Saturday, June 20, 2009

Signs of the Times

June 19

As we made our way from Kansas south through Arkansas, the terrain got far hillier, the roads curvier, and the fields gave way to rock outcroppings and vast forested areas, with just a few tiny towns along the way.


There were not too many places that beckoned us to stop. We saw a raggedy antique store/tin smith/black smith/car garage operation along the road, and stopped just because the odd assortment of antlers and buckets on the porch, spare parts in the yard, and its multiple business signs were intriguing. A big sign out front said:


Open Now and Then

If Not Now

Maybe Then.


Too bad, it wasn't open then, maybe it is open now, but we'll never know.

Before we got to Hot Springs, we drove a serpentine route for about thirty miles through the Ouachita National Forest. There we learned that Smokey the Bear lives on, but he has changed with the times. Instead of direct statements, like "Only you can prevent forest fires," his new pronouncements have a Zen-like quality. I spotted him on two signs where he said, "If not you, who?" and "You hold its future in your hands." Is Smokey smoking something funny?

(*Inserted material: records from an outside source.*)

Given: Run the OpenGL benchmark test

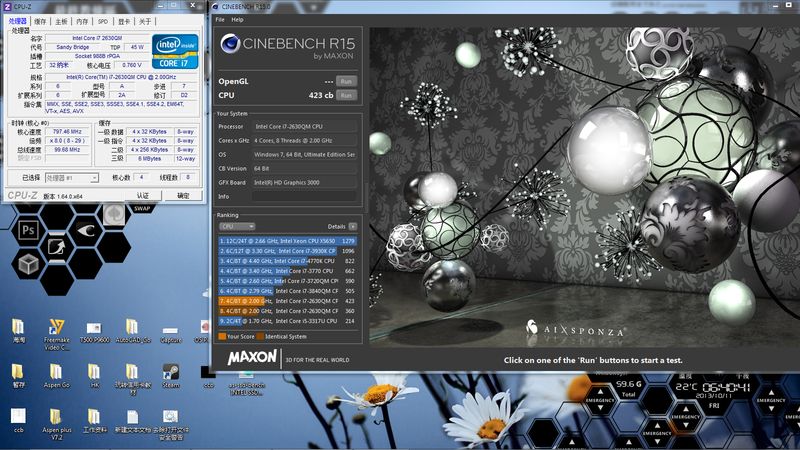Looking at the screenshot, I should 346,80.
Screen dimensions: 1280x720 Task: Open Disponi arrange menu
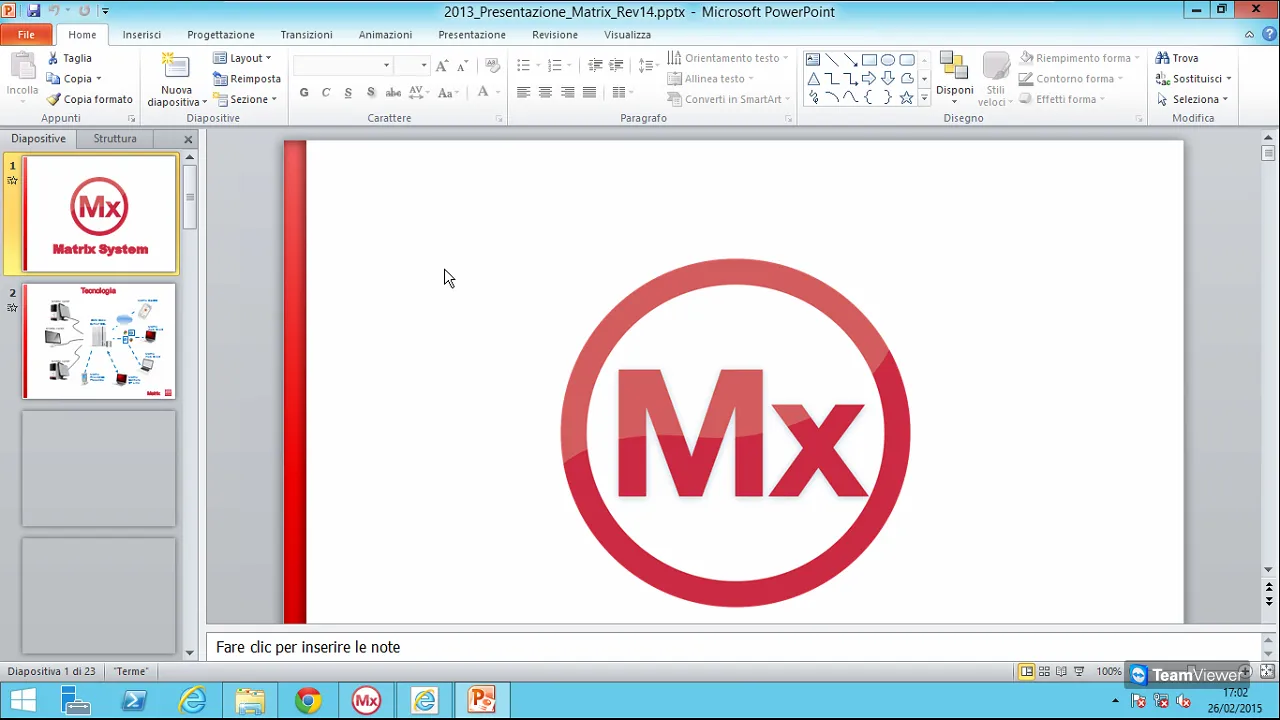point(954,78)
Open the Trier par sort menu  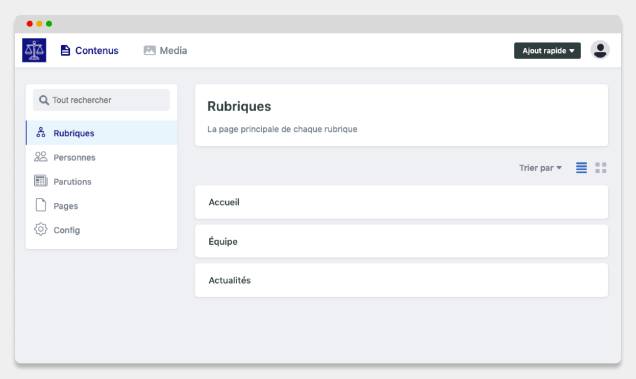[540, 168]
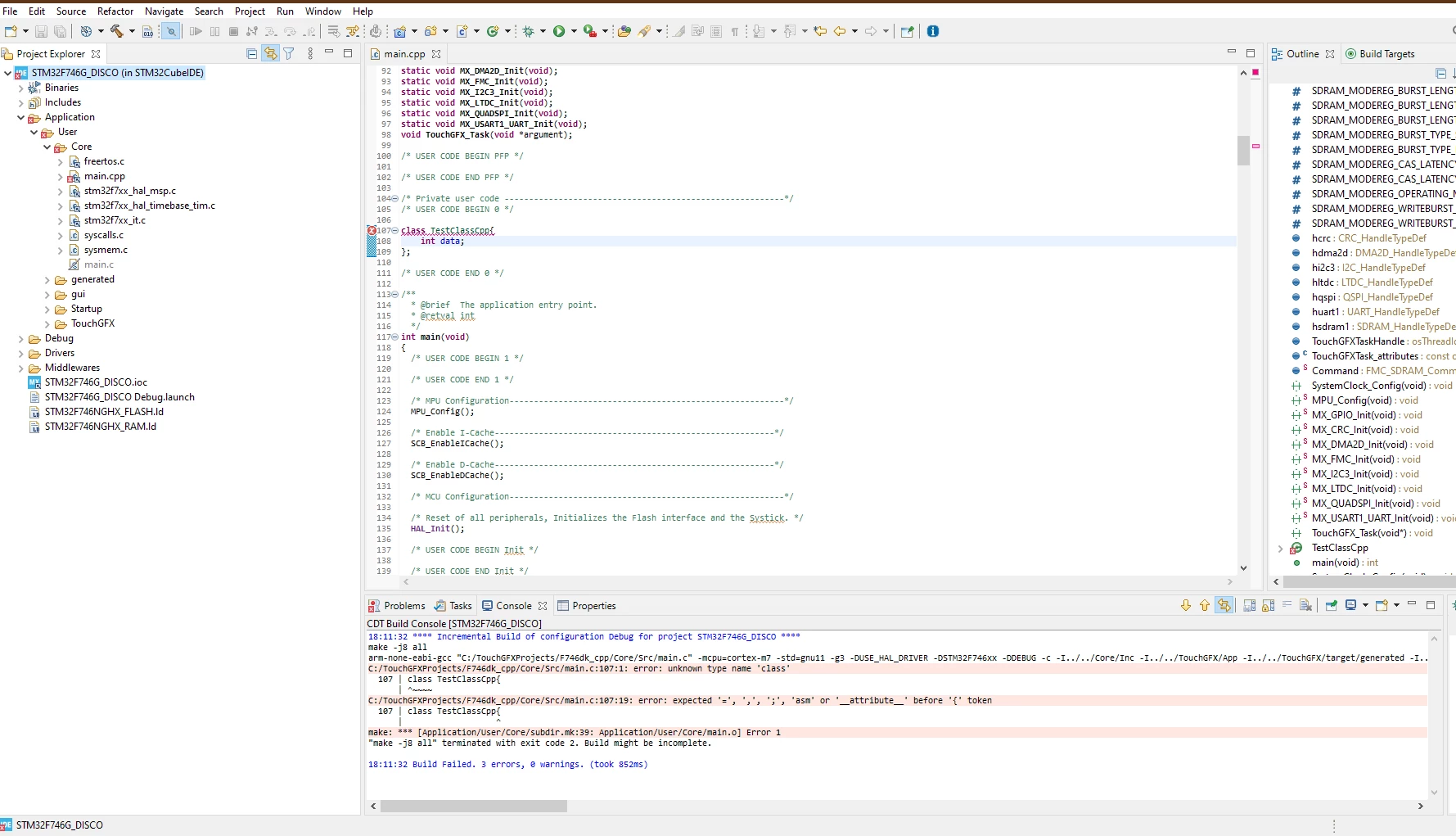Click the Debug bug icon in toolbar
The width and height of the screenshot is (1456, 836).
529,31
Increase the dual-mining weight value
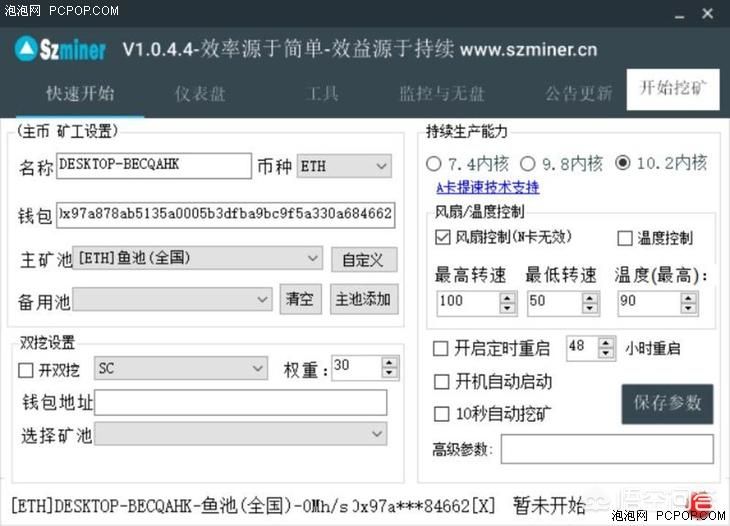The image size is (730, 526). [x=389, y=362]
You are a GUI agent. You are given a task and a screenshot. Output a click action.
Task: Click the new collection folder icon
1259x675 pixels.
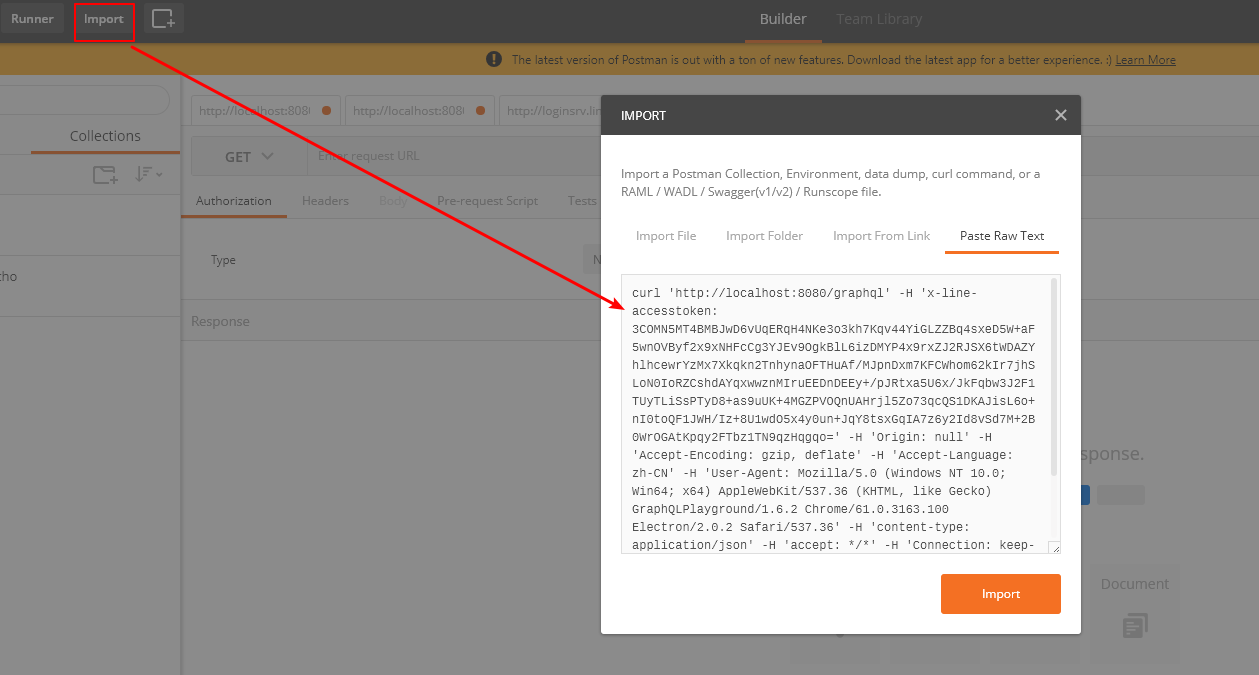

We were surprised to see signs referring to the "Wilbur Mills Freeway" in Little Rock. The name sounded familiar. "Wasn't he the congressman who got caught drunk with a stripper and jumped in a fountain?" Dick asked. Yes, Dick, good memory. Memory booster shot for the rest of us: Wilbur Mills was a Congressman from Arkansas from 1939 until 1977. In 1974 the DC police stopped him for drunk driving at 2 a.m., and an Argentinian stripper (stage name: Fanne Foxe) happened to be in the car with him. He tried to elude police by jumping into the Tidal Basin. The good people of Arkansas reelected him to another term just one month after this little incident. Later, Wilbur went into rehab and became a fundraiser for alcohol treatment centers. So it is very appropriate that this notorious drunk driver not only has a freeway named for him, but also a rehab center—The Wilbur D. Mills Treatment Center for Alcohol and Drugs.